→ **RECORDS FOR THIS EXERCISE**
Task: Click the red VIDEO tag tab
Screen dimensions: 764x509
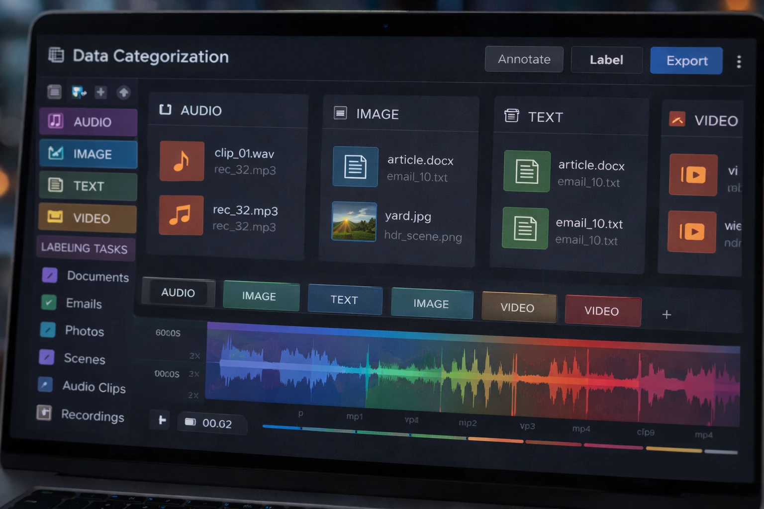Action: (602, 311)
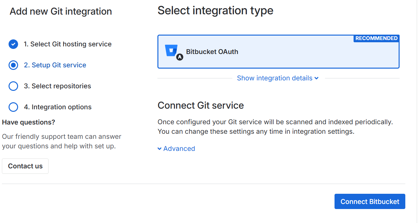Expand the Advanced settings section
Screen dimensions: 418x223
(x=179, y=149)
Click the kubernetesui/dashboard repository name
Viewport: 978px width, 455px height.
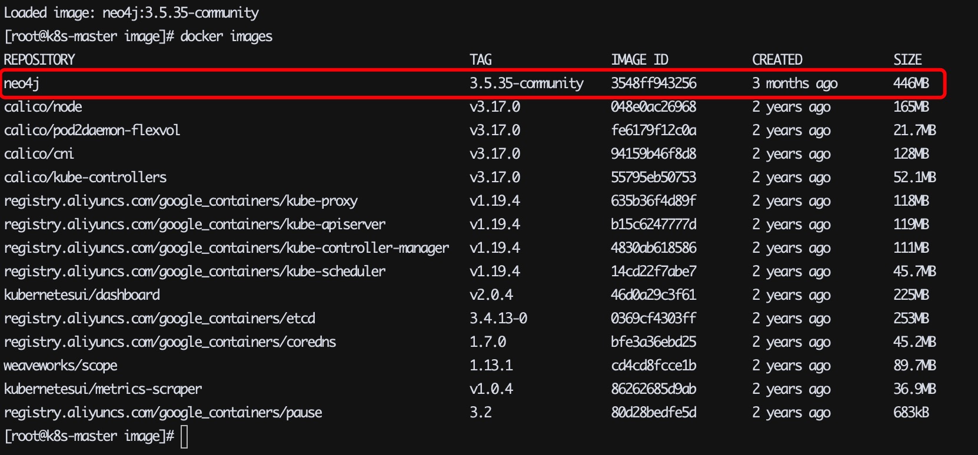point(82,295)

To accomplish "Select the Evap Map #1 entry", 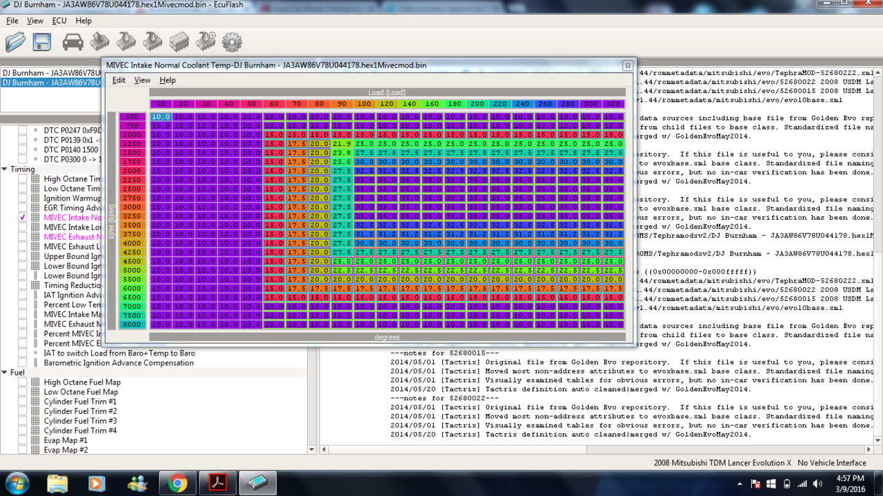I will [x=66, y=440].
* * *
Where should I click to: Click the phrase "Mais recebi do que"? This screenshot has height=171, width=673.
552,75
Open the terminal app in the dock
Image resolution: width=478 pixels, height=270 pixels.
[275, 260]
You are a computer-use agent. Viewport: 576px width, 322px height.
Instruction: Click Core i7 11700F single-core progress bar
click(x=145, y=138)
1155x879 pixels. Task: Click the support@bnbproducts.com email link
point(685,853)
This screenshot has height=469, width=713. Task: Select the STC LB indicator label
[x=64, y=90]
---
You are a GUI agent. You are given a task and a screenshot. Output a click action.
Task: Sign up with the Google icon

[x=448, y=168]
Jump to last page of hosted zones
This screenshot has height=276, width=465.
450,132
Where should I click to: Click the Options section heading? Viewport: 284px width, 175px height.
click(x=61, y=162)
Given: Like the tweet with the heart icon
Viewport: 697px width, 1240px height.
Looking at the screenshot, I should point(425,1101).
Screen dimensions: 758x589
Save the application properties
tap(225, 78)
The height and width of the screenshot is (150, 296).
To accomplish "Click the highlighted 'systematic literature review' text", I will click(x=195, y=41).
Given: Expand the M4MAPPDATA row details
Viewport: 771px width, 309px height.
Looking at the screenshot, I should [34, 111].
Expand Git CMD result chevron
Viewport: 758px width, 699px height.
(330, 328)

→ **REQUIREMENT**
Reproduce every line of the records containing the string "agent".

→ **EXPECTED ANSWER**
You are a computer-use agent. Viewport: 576px width, 322px height.
You are a GUI agent. You are given a task and a screenshot. Output a click action.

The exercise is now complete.